━━━ Data records ━━━
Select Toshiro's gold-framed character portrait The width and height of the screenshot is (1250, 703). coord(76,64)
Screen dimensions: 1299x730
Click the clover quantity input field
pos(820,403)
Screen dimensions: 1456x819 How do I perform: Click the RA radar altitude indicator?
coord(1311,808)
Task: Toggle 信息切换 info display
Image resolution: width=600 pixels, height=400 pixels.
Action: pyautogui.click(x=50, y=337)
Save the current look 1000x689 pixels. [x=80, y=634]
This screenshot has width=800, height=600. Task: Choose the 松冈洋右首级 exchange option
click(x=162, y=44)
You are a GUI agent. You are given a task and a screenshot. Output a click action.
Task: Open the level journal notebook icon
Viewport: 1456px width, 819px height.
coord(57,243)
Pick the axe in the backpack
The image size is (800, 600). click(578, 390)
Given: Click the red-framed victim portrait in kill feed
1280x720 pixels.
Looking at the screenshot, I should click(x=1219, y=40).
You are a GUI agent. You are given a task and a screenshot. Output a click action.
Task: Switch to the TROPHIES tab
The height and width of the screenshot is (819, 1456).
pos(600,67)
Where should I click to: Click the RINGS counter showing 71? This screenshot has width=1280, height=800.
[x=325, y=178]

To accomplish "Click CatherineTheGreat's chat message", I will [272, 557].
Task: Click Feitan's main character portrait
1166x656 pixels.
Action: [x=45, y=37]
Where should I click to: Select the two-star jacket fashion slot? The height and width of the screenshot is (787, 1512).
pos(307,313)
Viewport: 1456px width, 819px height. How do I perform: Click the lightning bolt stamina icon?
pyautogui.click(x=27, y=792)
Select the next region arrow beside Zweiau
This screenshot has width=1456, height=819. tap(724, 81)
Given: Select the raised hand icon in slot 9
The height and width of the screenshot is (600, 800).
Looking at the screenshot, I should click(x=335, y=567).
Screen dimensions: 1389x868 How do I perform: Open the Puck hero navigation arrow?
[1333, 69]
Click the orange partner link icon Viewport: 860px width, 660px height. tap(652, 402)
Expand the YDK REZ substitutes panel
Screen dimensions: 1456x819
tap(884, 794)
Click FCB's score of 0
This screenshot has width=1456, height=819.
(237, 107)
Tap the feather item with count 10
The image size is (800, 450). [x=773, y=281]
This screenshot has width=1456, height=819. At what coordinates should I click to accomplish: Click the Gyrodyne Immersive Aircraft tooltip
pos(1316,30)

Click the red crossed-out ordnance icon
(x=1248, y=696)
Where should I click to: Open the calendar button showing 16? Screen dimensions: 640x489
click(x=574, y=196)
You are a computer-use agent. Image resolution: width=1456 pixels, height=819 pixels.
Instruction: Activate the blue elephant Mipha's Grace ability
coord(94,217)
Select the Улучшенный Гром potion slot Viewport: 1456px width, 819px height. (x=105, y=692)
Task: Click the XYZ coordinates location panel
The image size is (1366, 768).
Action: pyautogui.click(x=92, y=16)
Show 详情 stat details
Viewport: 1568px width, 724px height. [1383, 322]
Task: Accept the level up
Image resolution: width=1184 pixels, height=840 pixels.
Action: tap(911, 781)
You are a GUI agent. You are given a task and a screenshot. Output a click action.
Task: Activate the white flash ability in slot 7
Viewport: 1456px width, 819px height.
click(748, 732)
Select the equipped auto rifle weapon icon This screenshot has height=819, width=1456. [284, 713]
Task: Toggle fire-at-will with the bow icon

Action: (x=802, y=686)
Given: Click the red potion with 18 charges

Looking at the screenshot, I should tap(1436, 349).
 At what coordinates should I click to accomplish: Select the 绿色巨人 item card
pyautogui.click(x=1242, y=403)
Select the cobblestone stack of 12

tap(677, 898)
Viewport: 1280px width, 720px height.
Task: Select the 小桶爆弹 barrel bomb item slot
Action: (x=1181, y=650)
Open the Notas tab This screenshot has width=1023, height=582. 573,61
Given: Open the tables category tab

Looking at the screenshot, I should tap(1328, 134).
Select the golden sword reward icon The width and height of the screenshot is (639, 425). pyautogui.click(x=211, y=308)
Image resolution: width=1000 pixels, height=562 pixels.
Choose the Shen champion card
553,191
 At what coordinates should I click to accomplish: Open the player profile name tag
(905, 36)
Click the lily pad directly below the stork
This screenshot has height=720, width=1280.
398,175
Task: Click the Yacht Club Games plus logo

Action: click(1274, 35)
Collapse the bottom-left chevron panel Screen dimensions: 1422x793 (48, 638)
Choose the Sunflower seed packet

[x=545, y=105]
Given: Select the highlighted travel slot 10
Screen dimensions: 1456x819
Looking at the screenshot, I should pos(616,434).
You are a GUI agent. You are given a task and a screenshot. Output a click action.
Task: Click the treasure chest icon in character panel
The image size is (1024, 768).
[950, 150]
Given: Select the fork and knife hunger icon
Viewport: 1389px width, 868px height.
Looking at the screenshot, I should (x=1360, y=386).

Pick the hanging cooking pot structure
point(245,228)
━━━
• Aim: Starting at the line above that contains "Where should I click to: Select" and ending after the line that contains "click(x=574, y=196)", rewrite those records as a numbered list, leaving out any blank lines.

• Result for this task:
1. Where should I click to: Select the two-star jacket fashion slot? The height and width of the screenshot is (787, 1512).
2. pos(307,313)
3. Viewport: 1456px width, 819px height. How do I perform: Click the lightning bolt stamina icon?
4. pyautogui.click(x=27, y=792)
5. Select the next region arrow beside Zweiau
6. This screenshot has width=1456, height=819. tap(724, 81)
7. Given: Select the raised hand icon in slot 9
8. The height and width of the screenshot is (600, 800).
9. Looking at the screenshot, I should click(x=335, y=567).
10. Screen dimensions: 1389x868 How do I perform: Open the Puck hero navigation arrow?
11. [1333, 69]
12. Click the orange partner link icon Viewport: 860px width, 660px height. tap(652, 402)
13. Expand the YDK REZ substitutes panel
14. Screen dimensions: 1456x819
15. tap(884, 794)
16. Click FCB's score of 0
17. This screenshot has width=1456, height=819.
18. (237, 107)
19. Tap the feather item with count 10
20. The image size is (800, 450). [x=773, y=281]
21. This screenshot has width=1456, height=819. At what coordinates should I click to accomplish: Click the Gyrodyne Immersive Aircraft tooltip
22. pos(1316,30)
23. Click the red crossed-out ordnance icon
24. (x=1248, y=696)
25. Where should I click to: Open the calendar button showing 16? Screen dimensions: 640x489
26. click(x=574, y=196)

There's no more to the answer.